Sounding in every ear
Like other bad education ideas hatched down south, this one is destined to take its place in everyday conversations at the Tim Horton's and around kitchen tables across Canada. There is no doubt the Fraser Institute and the Frontier Centre for Public Policy will be beating this drum until it has sounded in every ear.

There will little talk of testing the public school system, not simply measuring student - and now teacher - performance. No nod to the value of developing comprehensive indicators to see how systems are performing. No awareness that funding is critical. No recognition that there are so many societal and systemic factors beyond the control of teachers that influence student achievement.

Grading, read 'blaming', the teacher will become common sense.

At one point in the CBC interview, Tremonti asked Cowley what the problem was when Canadian students consistently rank near the top in reading, maths and science in international tests. Cowley predictably asked her to get back to talking about the quality of teachers.

When is it good enough?
Even in Alberta, whose students lead the rest of the country on international tests, the Fraser Institute is actively trying to undermine confidence in public schools. Teachers don't put a whole lot of stock in international tests. But even so, are the results ever good enough?
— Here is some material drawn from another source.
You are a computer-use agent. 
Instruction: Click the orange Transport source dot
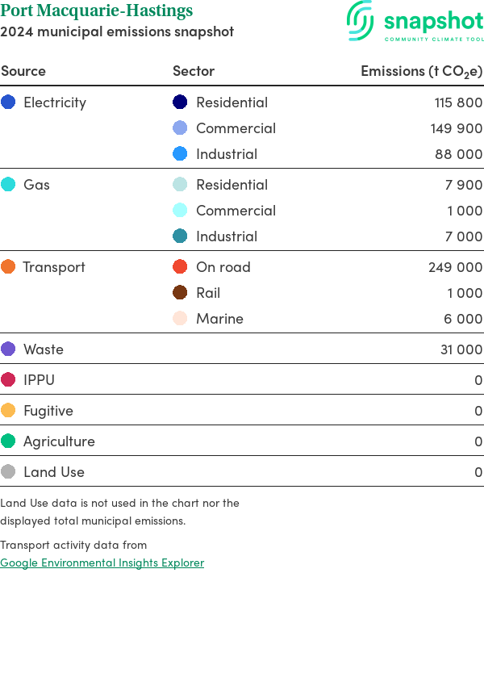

Not likely, because better public schools are not the goal.

Make no mistake about the common sense agendas these right-wing think tanks push. Many of these concepts aren't homegrown. All of them are designed to crack the market for experiments with privatization of public schools.

We've watched these attempts collapse in other jurisdictions. Corporate control of public schools will never be common sense. And for all their concern for student learning and teacher effectiveness, it is abundantly clear these people are friends of neither.